# [TEXT FOR ANALYSIS]
British Ambassador to Zimbabwe
- In office 2014–2018
- Monarch: Elizabeth II
- Prime Minister: David Cameron Theresa May
- Preceded by: Deborah Bronnert
- Succeeded by: Melanie Robinson

Personal details
- Born: Catriona Wendy Campbell Laing
- Alma mater: London School of Economics (MSc)

= Catriona Laing =

British diplomat

Catriona Wendy Campbell Laing is a British civil servant and diplomat who has been serving as United Nations Secretary-General António Guterres' Special Representative for Somalia and Head of the United Nations Assistance Mission in Somalia (UNSOM) since 2023.

==Early life and education==
Laing studied economics at the London School of Economics, graduating with a Master of Science (MSc) degree in 1986. She later attended the Cranfield School of Management at Cranfield University, and completed a Master of Business Administration (MBA) in 1996.

# [APPLY WHAT YOU READ]
[a] According to the text about Catriona Laing, in what year did she complete her MBA?
[b] Copy word for word the part of the text about Catriona Laing that starts at "Personal details" and ends after "(MBA) in 1996.".
[c] Continue the text about Catriona Laing from its last sentence.

# [DATASET CONTENT]
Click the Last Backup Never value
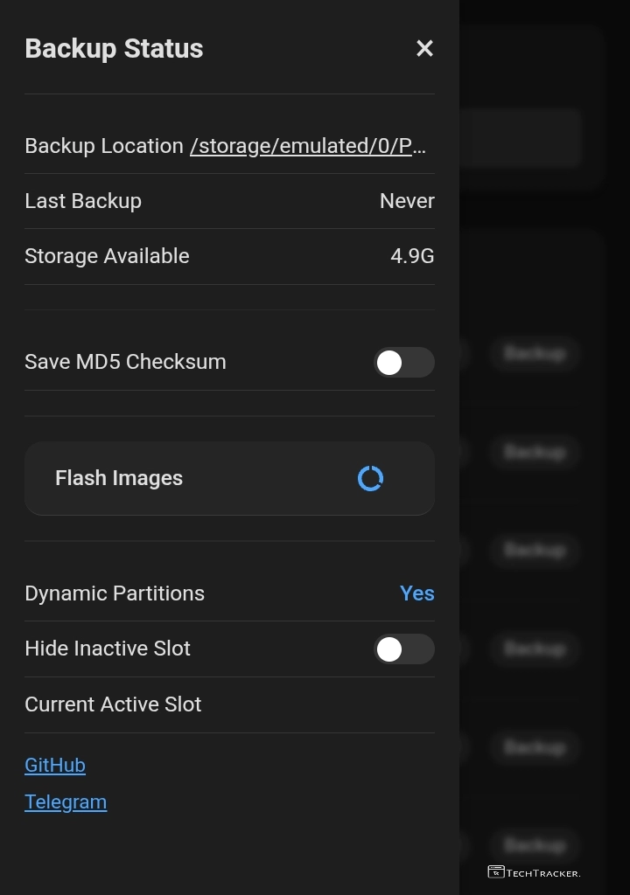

# [RESPONSES TO THE EXERCISE]
[a] 1996

[b]
Personal details
- Born: Catriona Wendy Campbell Laing
- Alma mater: London School of Economics (MSc)

= Catriona Laing =

British diplomat

Catriona Wendy Campbell Laing is a British civil servant and diplomat who has been serving as United Nations Secretary-General António Guterres' Special Representative for Somalia and Head of the United Nations Assistance Mission in Somalia (UNSOM) since 2023.

==Early life and education==
Laing studied economics at the London School of Economics, graduating with a Master of Science (MSc) degree in 1986. She later attended the Cranfield School of Management at Cranfield University, and completed a Master of Business Administration (MBA) in 1996.

[c]
==Career==
After graduating, Laing worked as an ODI Fellow for the Botswana Ministry of Works. She then joined the Overseas Development Administration, which was then an agency of the Foreign and Commonwealth Office (FCO). She was seconded to be head of the development office of the UN Mission in Somalia 1993–94. She studied at Cranfield School of Management 1995–96 for an MBA degree. She continued with the Overseas Development Administration when it became part of the Department for International Development (DFID) in 1997. She was seconded to the Cabinet Office as deputy director of the Prime Minister's strategy unit 2001–05, then was head of DFID's International Division Advisory Department 2005–06, head of DFID in Sudan 2006–09, and director, human rights and international, at the Ministry of Justice 2009–12. She then joined the FCO and was the UK's senior civilian representative to the NATO operation in southern Afghanistan 2012–13.

Laing was appointed to be Ambassador to Zimbabwe from 2014. After four years in that post she was appointed to be High Commissioner to Nigeria from November 2018.

Laing was appointed CB in the 2012 New Year Honours.